**WHAT IS EXPECTED**
Keep every line of the data below that has the string "heading" and present those lines.

Data excerpts
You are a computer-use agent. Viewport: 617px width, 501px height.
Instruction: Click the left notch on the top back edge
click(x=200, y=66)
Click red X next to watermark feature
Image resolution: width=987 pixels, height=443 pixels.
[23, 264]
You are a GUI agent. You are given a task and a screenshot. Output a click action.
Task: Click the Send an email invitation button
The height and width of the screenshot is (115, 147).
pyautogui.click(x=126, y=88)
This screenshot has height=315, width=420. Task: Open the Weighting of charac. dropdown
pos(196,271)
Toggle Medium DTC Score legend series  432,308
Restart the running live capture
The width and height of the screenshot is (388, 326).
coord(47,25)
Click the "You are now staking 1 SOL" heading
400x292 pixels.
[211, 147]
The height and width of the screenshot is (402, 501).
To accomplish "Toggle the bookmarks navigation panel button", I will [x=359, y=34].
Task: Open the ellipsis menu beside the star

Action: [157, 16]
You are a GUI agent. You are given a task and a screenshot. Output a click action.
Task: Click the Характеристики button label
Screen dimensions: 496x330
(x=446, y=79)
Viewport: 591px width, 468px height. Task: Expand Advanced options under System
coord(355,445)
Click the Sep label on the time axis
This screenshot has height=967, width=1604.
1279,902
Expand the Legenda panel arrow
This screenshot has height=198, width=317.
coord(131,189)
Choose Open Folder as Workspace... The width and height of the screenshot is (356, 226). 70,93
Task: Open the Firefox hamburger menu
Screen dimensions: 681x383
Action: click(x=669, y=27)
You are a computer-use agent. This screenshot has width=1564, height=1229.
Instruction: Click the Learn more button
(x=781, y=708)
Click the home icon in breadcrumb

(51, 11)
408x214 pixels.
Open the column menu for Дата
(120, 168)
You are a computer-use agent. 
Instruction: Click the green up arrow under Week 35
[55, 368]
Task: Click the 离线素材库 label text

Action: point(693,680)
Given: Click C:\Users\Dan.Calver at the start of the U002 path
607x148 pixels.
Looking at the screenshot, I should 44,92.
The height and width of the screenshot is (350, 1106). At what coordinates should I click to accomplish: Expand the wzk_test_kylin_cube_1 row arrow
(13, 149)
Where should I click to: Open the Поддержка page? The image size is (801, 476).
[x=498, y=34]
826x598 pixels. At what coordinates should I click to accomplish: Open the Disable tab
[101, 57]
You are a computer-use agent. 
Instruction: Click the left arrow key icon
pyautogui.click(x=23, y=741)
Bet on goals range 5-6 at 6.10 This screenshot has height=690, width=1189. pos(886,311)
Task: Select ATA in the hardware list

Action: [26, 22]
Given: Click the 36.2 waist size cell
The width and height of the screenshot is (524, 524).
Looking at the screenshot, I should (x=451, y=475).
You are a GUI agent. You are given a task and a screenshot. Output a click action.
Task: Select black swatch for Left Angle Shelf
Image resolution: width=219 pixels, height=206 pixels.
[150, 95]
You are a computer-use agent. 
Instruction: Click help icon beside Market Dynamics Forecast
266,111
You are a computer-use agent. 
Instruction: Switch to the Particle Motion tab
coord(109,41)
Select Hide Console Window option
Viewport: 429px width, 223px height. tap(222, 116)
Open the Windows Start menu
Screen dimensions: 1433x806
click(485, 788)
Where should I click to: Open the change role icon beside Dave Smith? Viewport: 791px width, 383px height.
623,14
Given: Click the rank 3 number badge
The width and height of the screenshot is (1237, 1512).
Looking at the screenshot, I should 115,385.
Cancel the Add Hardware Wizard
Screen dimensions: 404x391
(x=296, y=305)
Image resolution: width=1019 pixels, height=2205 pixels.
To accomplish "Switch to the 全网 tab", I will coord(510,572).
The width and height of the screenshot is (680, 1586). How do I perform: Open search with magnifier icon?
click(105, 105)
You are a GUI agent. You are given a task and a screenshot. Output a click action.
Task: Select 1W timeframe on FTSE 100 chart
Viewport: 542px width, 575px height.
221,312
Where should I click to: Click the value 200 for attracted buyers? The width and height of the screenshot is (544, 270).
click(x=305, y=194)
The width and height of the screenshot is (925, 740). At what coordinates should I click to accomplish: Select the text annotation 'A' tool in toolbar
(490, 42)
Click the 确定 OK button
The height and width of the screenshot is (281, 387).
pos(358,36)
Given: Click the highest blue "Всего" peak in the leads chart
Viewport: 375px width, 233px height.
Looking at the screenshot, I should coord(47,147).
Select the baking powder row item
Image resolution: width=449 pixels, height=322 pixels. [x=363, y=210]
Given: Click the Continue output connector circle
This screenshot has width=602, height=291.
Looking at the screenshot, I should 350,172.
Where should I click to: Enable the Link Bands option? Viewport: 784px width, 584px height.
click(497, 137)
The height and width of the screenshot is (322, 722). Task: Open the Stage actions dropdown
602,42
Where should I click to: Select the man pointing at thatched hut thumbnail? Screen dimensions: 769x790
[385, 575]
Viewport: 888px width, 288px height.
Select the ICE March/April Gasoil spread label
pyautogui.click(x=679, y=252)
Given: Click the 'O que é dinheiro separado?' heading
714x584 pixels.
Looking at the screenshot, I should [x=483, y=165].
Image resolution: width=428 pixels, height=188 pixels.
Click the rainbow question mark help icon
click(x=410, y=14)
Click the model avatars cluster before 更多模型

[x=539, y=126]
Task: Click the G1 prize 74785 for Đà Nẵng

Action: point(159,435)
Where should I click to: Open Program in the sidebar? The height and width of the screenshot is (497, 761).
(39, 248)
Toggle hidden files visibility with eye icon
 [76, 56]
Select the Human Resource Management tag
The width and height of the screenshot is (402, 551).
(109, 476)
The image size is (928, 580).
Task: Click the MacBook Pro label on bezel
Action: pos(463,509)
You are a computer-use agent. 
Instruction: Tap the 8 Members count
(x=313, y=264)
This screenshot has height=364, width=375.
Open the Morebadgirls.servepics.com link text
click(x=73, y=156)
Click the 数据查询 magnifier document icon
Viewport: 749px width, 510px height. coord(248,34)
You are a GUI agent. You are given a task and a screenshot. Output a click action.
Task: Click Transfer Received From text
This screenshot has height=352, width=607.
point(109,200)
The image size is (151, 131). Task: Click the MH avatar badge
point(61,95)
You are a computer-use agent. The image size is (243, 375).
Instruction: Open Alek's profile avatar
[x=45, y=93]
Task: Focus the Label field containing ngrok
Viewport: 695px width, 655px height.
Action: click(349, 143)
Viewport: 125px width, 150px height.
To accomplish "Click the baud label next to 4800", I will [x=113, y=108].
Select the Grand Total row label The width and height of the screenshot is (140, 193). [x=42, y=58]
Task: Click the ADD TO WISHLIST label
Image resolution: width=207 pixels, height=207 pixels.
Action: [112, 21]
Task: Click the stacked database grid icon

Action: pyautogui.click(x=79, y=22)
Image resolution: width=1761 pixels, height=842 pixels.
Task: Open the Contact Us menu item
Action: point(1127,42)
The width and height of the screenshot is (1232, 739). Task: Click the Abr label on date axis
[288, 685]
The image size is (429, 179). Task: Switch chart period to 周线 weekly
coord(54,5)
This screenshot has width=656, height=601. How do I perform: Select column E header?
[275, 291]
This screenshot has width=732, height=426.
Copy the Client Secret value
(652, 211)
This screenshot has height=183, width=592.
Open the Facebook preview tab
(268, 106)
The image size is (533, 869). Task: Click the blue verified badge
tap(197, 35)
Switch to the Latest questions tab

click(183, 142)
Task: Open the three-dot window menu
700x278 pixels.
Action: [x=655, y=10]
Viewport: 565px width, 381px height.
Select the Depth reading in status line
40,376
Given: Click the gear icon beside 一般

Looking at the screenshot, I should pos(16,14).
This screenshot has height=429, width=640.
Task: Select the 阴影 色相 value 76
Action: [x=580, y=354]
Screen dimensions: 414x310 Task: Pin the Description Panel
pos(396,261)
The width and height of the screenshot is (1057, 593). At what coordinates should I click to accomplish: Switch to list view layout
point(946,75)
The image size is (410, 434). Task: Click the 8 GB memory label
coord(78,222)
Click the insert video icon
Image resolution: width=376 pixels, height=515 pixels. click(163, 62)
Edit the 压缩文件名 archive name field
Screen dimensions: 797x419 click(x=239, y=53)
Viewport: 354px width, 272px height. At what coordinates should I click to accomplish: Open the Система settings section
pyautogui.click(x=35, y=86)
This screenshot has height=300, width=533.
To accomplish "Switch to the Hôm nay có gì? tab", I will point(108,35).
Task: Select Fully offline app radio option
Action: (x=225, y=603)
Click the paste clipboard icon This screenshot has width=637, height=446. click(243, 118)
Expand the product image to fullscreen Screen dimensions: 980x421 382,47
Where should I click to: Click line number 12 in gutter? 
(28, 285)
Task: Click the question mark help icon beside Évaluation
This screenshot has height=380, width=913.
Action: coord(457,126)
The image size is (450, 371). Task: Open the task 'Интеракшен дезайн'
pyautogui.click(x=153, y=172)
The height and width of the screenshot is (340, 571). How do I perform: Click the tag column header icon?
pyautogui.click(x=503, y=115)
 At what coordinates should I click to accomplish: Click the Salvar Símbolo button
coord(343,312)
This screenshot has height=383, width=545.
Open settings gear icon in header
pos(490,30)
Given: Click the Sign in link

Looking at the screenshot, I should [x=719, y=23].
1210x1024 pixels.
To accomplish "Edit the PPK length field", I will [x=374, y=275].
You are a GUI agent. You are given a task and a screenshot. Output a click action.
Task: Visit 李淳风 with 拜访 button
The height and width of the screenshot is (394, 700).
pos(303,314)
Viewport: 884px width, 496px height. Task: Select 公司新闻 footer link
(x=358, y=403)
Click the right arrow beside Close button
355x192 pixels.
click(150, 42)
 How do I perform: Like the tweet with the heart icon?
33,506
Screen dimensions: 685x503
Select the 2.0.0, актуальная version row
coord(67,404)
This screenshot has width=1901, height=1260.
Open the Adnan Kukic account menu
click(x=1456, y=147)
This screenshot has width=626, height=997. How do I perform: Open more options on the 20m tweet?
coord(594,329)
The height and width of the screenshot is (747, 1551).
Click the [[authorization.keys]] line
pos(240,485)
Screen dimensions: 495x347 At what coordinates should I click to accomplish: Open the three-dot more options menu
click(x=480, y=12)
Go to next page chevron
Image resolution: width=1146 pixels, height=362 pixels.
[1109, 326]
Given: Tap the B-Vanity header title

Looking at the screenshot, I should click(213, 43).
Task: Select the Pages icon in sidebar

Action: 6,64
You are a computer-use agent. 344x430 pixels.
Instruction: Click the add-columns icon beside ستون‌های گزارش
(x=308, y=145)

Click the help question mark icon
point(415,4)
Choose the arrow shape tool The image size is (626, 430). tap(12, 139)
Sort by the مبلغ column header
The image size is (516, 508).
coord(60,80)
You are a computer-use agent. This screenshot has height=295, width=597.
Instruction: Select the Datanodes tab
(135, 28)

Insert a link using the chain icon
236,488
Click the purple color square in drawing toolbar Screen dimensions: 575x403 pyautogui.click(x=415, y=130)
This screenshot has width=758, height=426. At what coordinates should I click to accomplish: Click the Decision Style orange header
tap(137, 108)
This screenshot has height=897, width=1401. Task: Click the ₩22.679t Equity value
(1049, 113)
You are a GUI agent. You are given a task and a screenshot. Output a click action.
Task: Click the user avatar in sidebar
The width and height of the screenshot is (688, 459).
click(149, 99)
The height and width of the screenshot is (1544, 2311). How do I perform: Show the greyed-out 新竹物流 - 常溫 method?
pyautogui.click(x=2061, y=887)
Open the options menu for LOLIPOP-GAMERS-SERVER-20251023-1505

**YOUR SOLUTION**
Click the "You are now staking 1 SOL" heading
Given: Click the 'O que é dinheiro separado?' heading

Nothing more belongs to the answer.